Some of us, including Togo missionary Brett Emerson, have shared communion with Christians in locations far from our homes.
“We may not eat or drink the exact same things during communion,” Emerson told the Chronicle, “but the representation of Christ’s body, broken for our sins, and his blood, spilled for our salvation, is what truly unites us in a bond that can never be broken.”
Sharing the Lord’s Supper unites us not only with fellow Christians around the world, but also with the untold numbers of believers who have gone before us — and those yet to come.
Jeffrey Hopper, dean of international programs at Harding University in Searcy, Ark., experienced this last year when he and a group of students traveled to the Middle East. Hopper, his wife, Judy, and a group of Harding students rose at just past midnight on a Sunday morning and made a difficult, four-hour hike to the top of Mount Sinai. They shared the Lord’s Supper near the place where the children of Israel received the Ten Commandments, etched by the hand of God himself.

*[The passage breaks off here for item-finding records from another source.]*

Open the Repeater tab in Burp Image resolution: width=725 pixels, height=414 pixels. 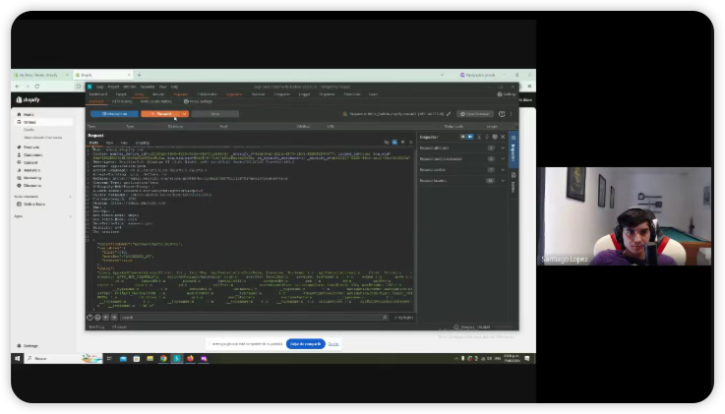(180, 94)
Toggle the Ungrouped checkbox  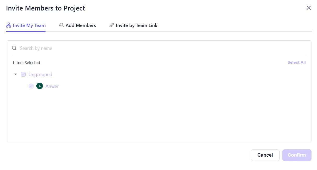[23, 74]
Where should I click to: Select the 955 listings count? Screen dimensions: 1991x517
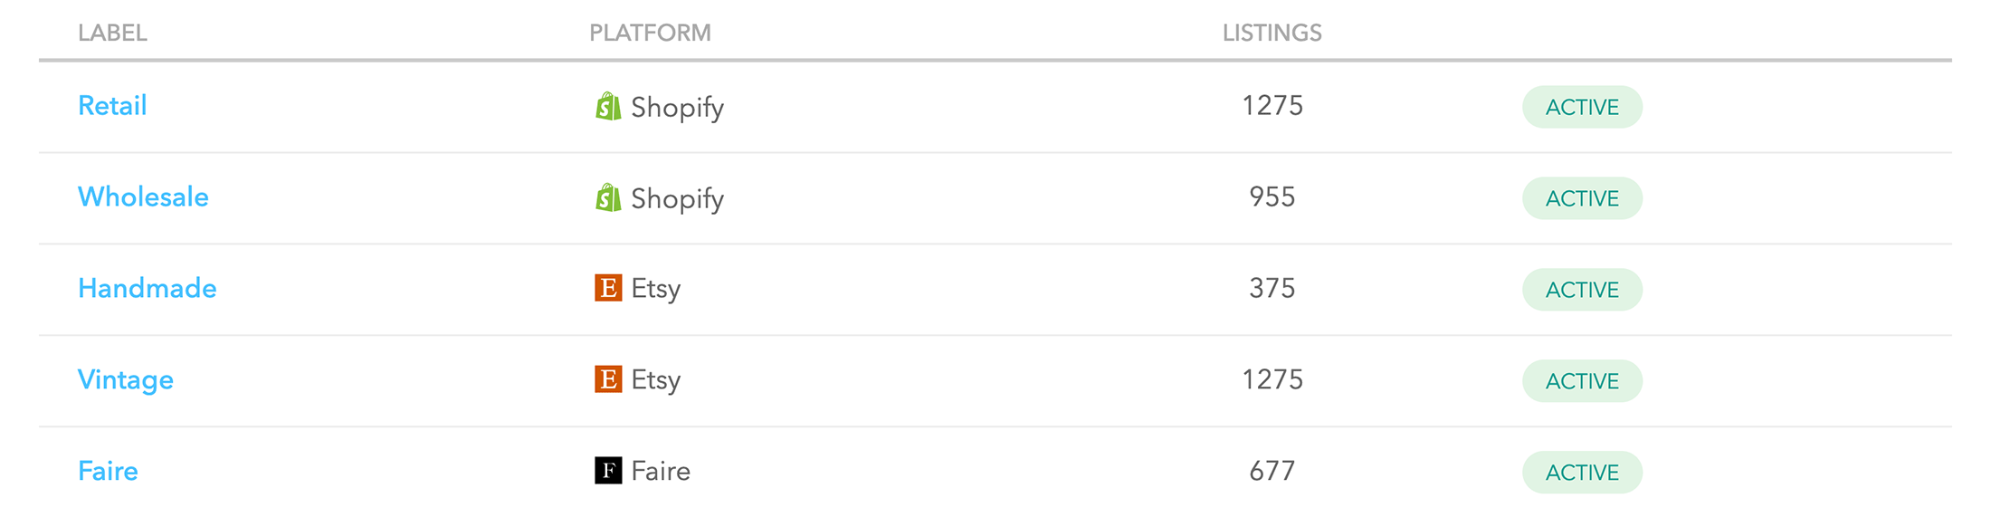coord(1272,197)
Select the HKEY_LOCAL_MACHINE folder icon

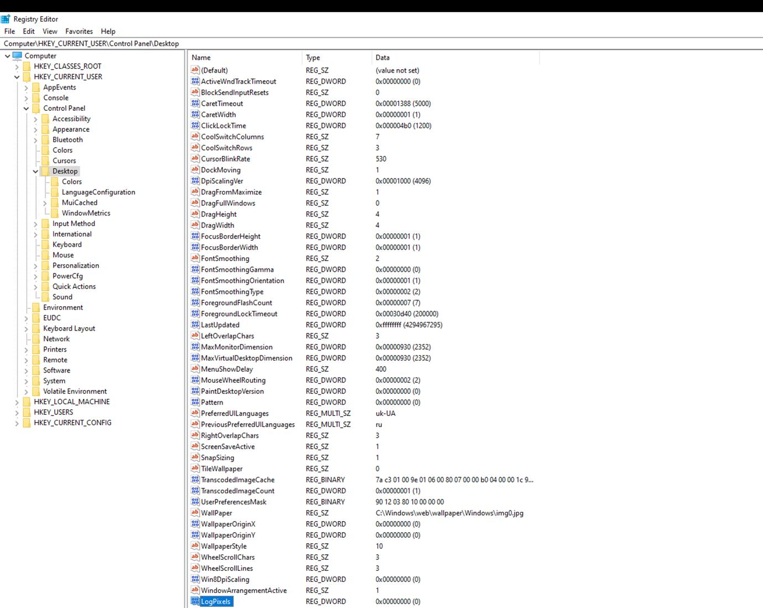(x=27, y=402)
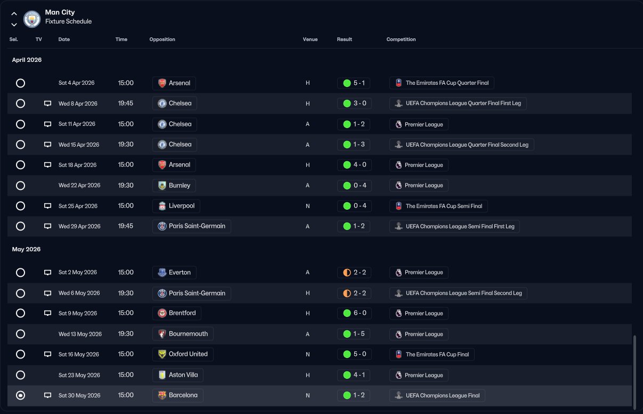Click the green win indicator for Brentford 6-0
This screenshot has height=414, width=643.
pos(347,313)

“On that beautiful summer morning, I did reflect on those around the world who would eat the Supper and remember our Lord that day,” Hopper said. “But I also recalled the countless faithful servants who have chosen through the ages to align themselves with God’s plan for us.”
We should remember the uniting power of the Lord’s Supper even when we’re sitting in the same pews we occupy each Sunday. In Churches of Christ, we spend far too much time concentrating on the minor issues that divide us. We’ve even allowed our communion practices to become divisive.
We hope the photos and testimonies on communion will help us to appreciate its global signficance. We must also remember never to lose sight of the act of divine compassion that the Lord’s Supper commemorates. As the words of another old hymn state, “Time and space are praising thee. All things praise Thee — Lord may we.”